▶ _REQUIRED WORK_
Lines containing the word "will" are to be copied from the data below.

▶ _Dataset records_
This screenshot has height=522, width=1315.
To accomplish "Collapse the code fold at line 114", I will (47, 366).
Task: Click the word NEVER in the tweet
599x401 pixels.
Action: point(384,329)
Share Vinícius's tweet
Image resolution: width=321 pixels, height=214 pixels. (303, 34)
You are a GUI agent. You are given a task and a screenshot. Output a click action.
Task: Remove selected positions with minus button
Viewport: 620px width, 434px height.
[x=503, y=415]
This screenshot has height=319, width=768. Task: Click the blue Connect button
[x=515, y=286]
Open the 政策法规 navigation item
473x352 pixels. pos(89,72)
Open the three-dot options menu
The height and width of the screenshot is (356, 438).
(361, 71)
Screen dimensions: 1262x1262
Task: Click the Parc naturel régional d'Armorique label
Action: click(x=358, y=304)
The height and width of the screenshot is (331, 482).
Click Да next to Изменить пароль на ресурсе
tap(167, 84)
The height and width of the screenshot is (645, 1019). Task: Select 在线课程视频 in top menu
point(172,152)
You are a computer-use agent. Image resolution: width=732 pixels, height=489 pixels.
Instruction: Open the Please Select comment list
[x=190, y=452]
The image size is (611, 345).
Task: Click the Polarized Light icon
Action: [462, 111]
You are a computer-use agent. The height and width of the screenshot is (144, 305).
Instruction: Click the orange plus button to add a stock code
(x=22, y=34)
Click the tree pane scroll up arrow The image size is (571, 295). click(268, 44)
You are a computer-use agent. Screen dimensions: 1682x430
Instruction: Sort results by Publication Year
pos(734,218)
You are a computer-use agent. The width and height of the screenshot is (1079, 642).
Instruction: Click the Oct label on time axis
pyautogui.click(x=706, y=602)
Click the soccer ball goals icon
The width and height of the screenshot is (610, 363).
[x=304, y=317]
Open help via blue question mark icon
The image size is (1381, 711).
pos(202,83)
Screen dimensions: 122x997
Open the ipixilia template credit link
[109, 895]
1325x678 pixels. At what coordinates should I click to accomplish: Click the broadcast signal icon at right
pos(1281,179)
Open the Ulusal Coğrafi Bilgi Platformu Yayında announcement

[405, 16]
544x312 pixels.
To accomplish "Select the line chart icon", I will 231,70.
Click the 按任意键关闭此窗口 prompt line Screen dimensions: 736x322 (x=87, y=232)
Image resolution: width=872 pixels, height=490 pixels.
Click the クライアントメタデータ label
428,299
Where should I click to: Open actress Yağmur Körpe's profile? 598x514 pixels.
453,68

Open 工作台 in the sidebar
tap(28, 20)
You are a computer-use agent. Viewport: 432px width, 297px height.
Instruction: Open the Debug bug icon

▶ _ANSWER FOR THIS EXERCISE_
To accomplish "Collapse the code fold at line 114", I will (47, 366).
To accomplish "Select the line chart icon", I will 231,70.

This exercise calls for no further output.